» **What is being asked**:
Given the material below, output exactly the lines from the line with "Constitution (14, 2533)" to the line with "Amplify! Blog (19, 33)", both ends included, and no other lines.

Given entries Start Marker

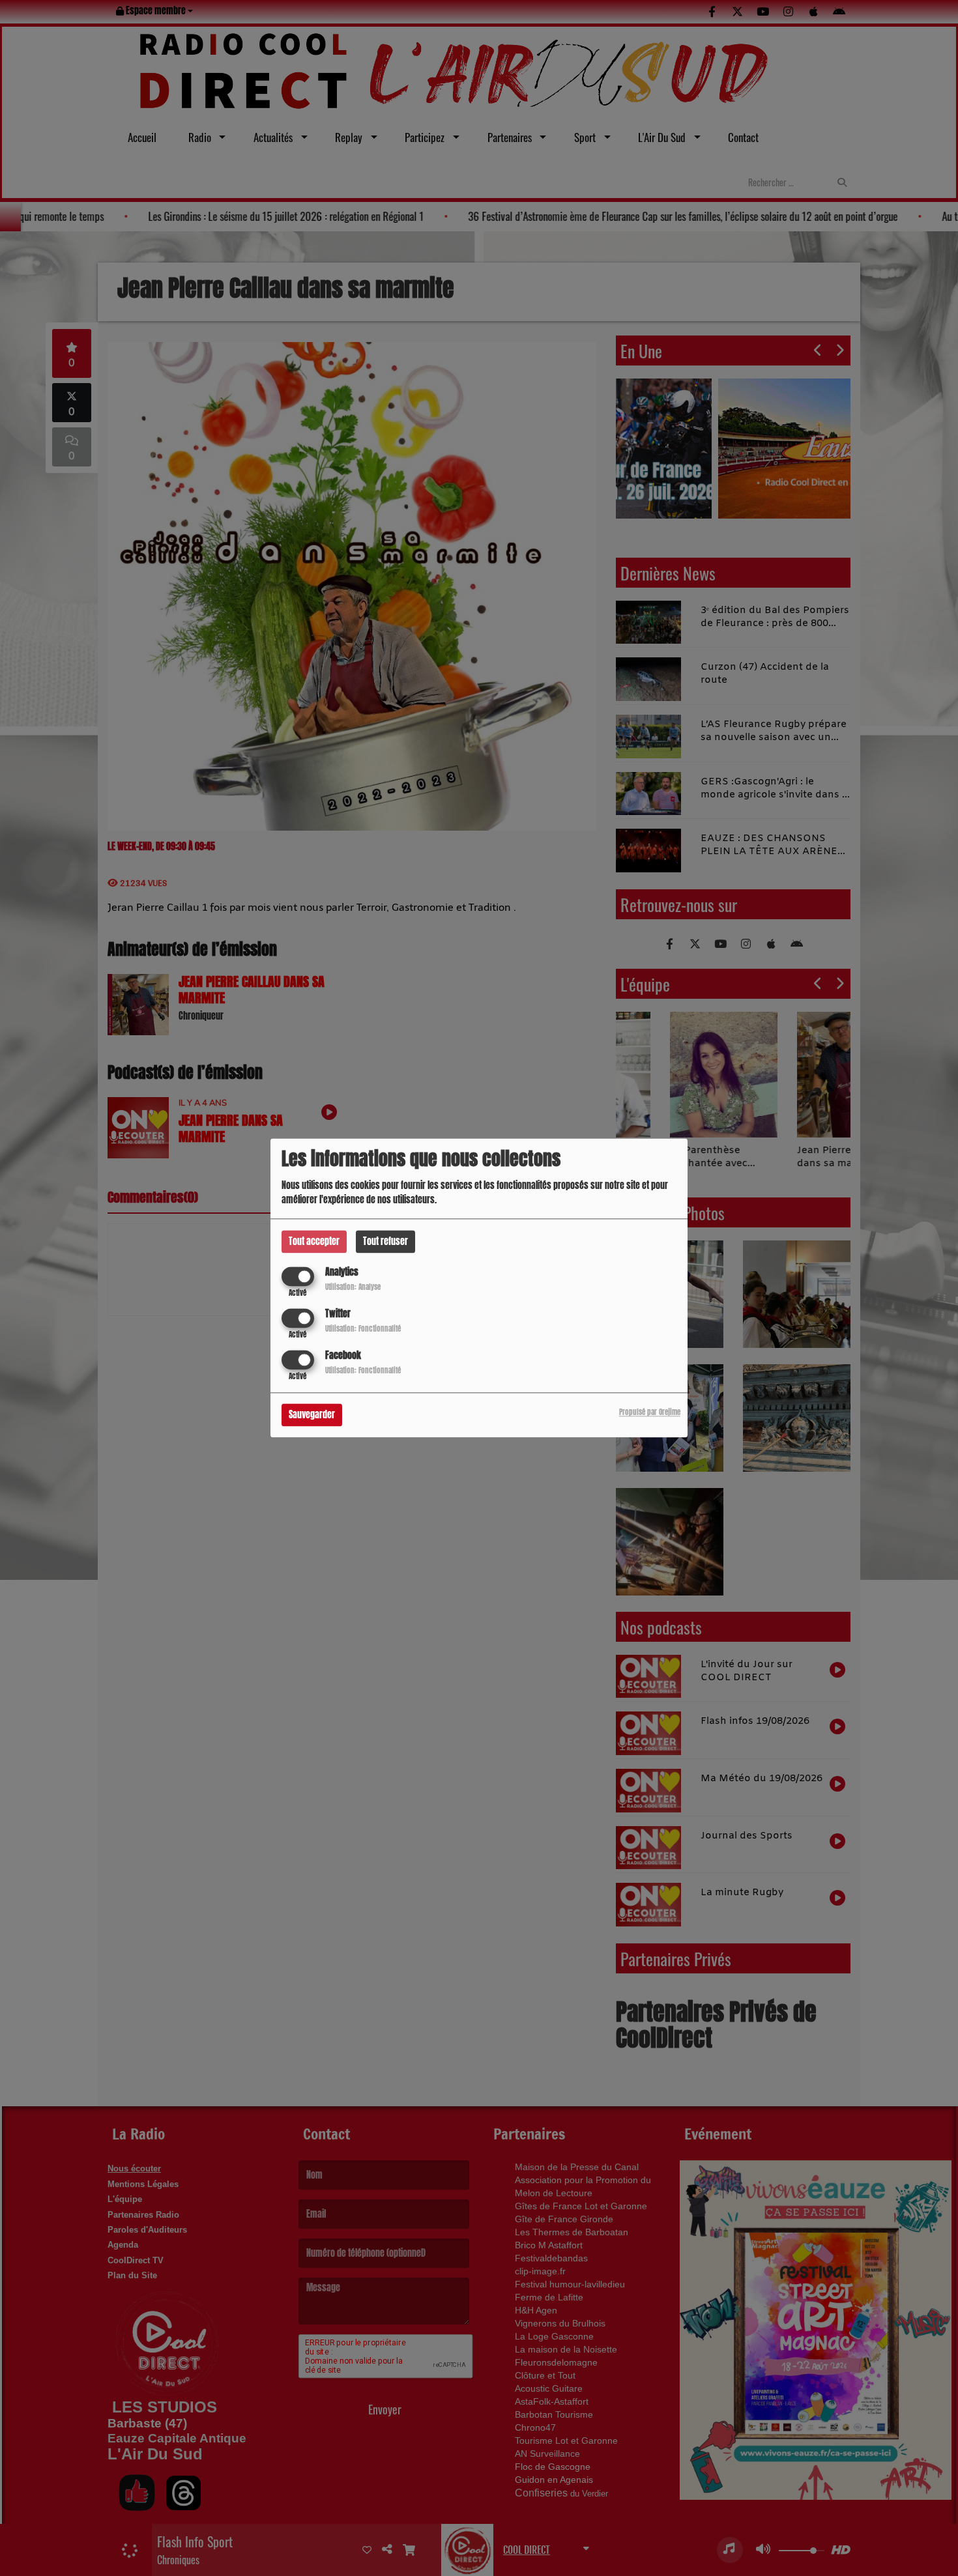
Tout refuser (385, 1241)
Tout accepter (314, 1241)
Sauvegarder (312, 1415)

Given entries End Marker
Given entries Start Marker

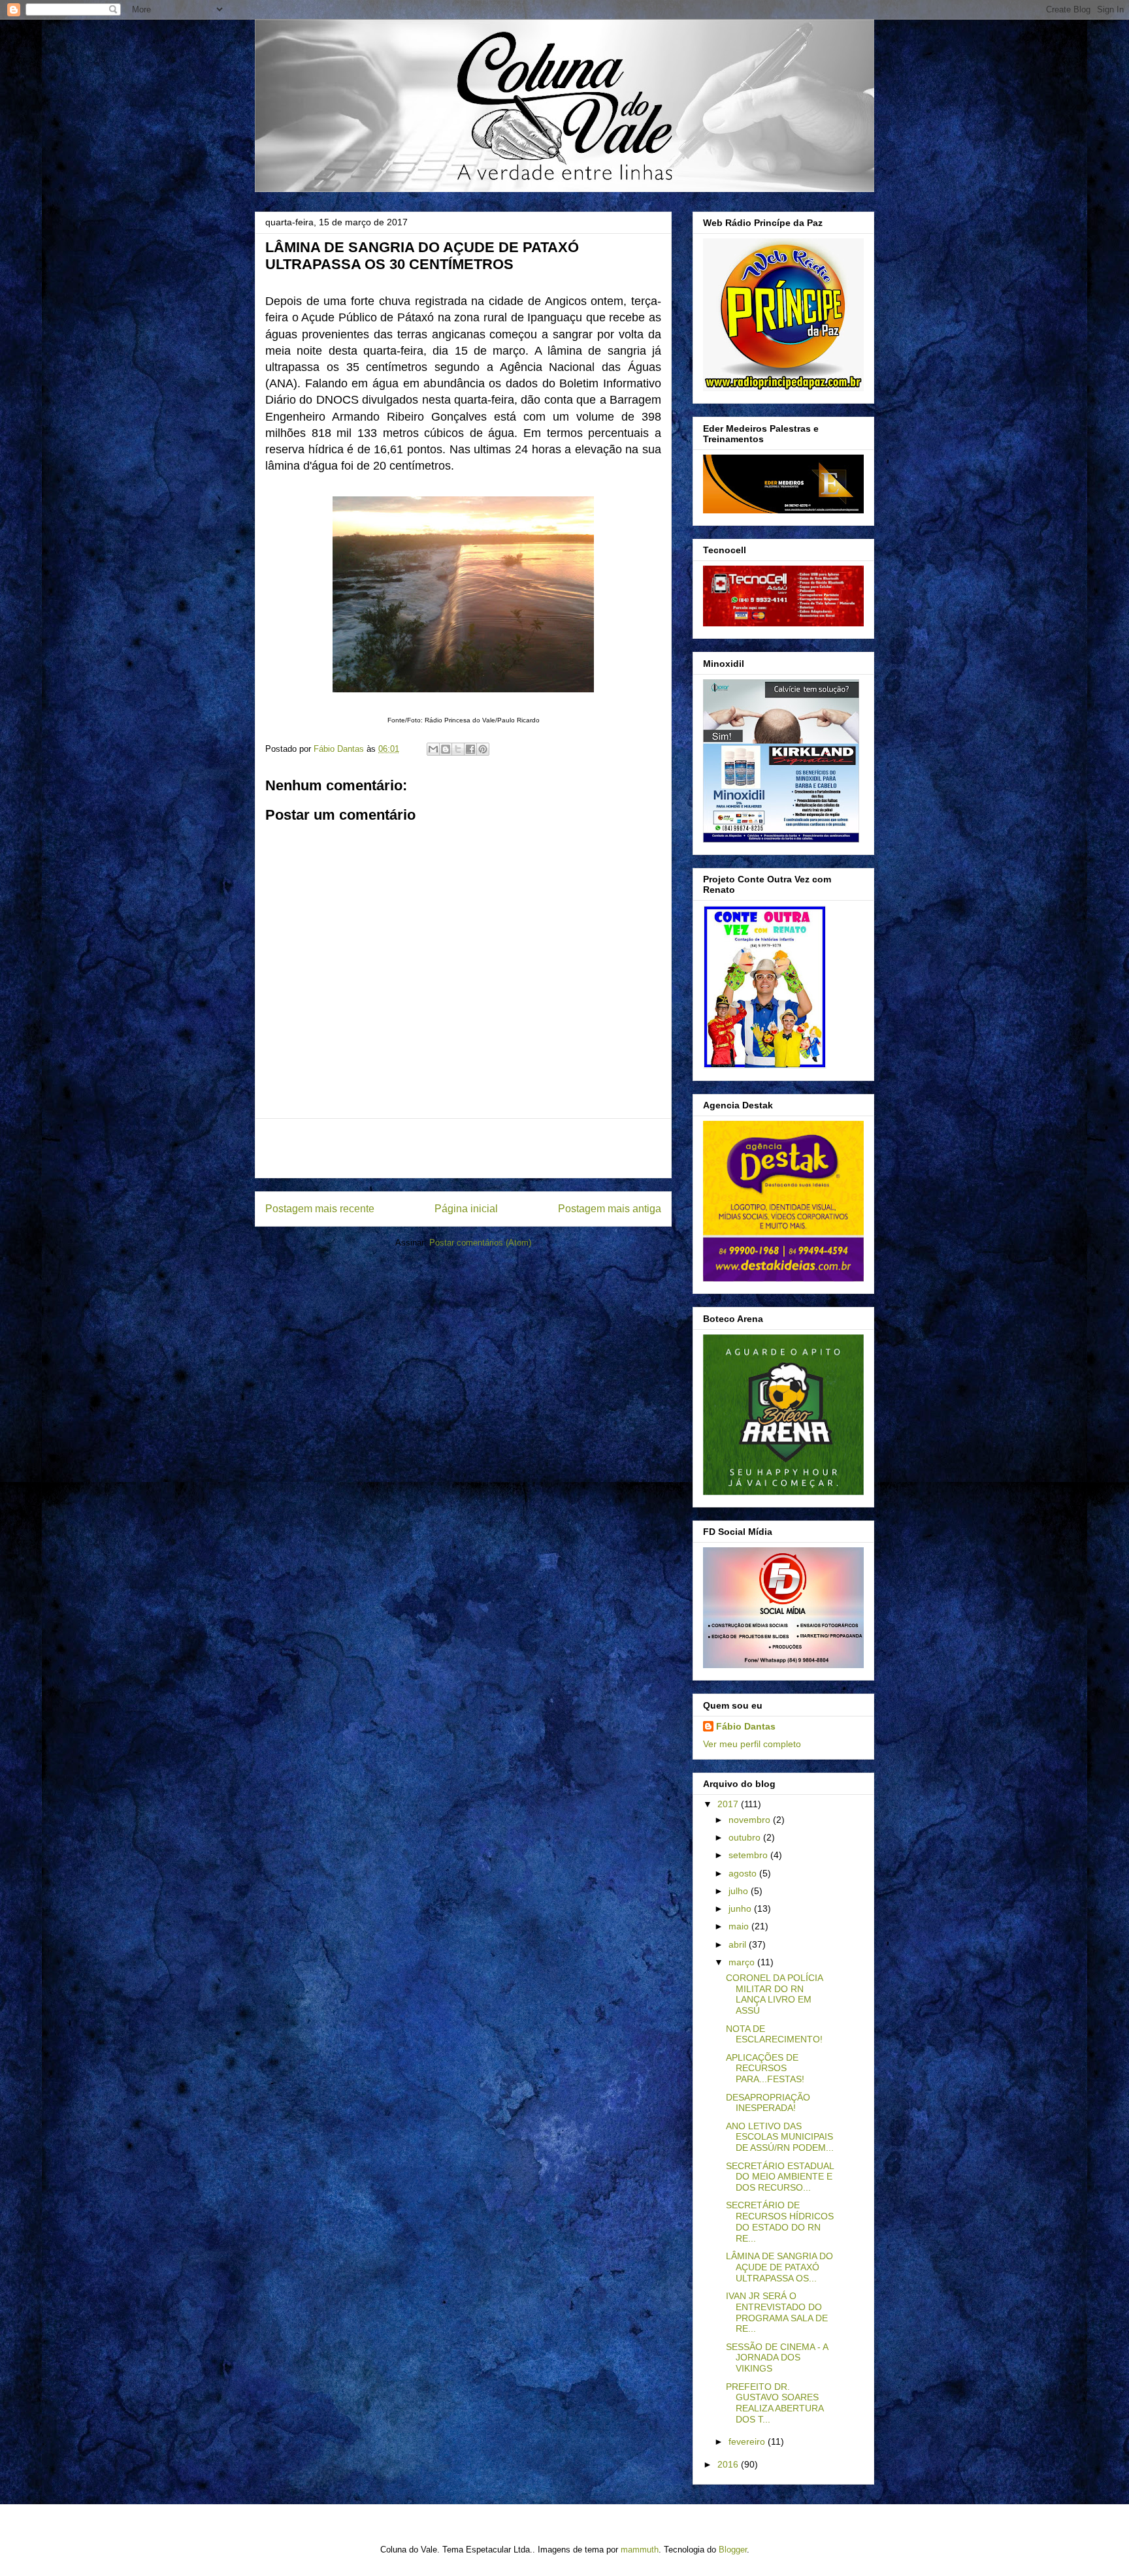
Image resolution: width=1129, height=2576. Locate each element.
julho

Given entries End Marker
Given entries Start Marker

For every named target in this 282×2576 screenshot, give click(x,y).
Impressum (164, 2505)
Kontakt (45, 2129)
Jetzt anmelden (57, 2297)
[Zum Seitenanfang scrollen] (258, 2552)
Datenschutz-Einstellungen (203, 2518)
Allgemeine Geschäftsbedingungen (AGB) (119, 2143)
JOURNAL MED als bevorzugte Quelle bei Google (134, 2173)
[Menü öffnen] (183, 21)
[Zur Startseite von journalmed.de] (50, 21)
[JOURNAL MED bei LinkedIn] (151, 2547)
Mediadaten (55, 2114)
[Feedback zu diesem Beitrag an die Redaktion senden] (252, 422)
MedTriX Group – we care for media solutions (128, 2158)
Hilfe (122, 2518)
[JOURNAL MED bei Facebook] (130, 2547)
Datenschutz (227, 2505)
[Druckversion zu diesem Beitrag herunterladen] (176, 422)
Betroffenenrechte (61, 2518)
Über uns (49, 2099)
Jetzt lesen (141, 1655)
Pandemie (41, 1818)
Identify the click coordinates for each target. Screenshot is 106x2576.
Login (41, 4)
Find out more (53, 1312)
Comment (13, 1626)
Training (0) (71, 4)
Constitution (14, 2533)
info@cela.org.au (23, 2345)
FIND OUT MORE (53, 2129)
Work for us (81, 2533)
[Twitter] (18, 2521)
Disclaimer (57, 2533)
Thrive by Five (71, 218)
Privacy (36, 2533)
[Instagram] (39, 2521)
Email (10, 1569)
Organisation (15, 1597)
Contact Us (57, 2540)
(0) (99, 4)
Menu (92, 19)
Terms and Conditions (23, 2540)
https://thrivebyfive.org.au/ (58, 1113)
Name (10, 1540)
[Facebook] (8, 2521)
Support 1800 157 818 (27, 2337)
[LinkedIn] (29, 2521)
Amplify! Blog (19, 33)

Given entries End Marker

» **Solution below**:
Constitution (14, 2533)
info@cela.org.au (23, 2345)
FIND OUT MORE (53, 2129)
Work for us (81, 2533)
[Twitter] (18, 2521)
Disclaimer (57, 2533)
Thrive by Five (71, 218)
Privacy (36, 2533)
[Instagram] (39, 2521)
Email (10, 1569)
Organisation (15, 1597)
Contact Us (57, 2540)
(0) (99, 4)
Menu (92, 19)
Terms and Conditions (23, 2540)
https://thrivebyfive.org.au/ (58, 1113)
Name (10, 1540)
[Facebook] (8, 2521)
Support 1800 157 818 (27, 2337)
[LinkedIn] (29, 2521)
Amplify! Blog (19, 33)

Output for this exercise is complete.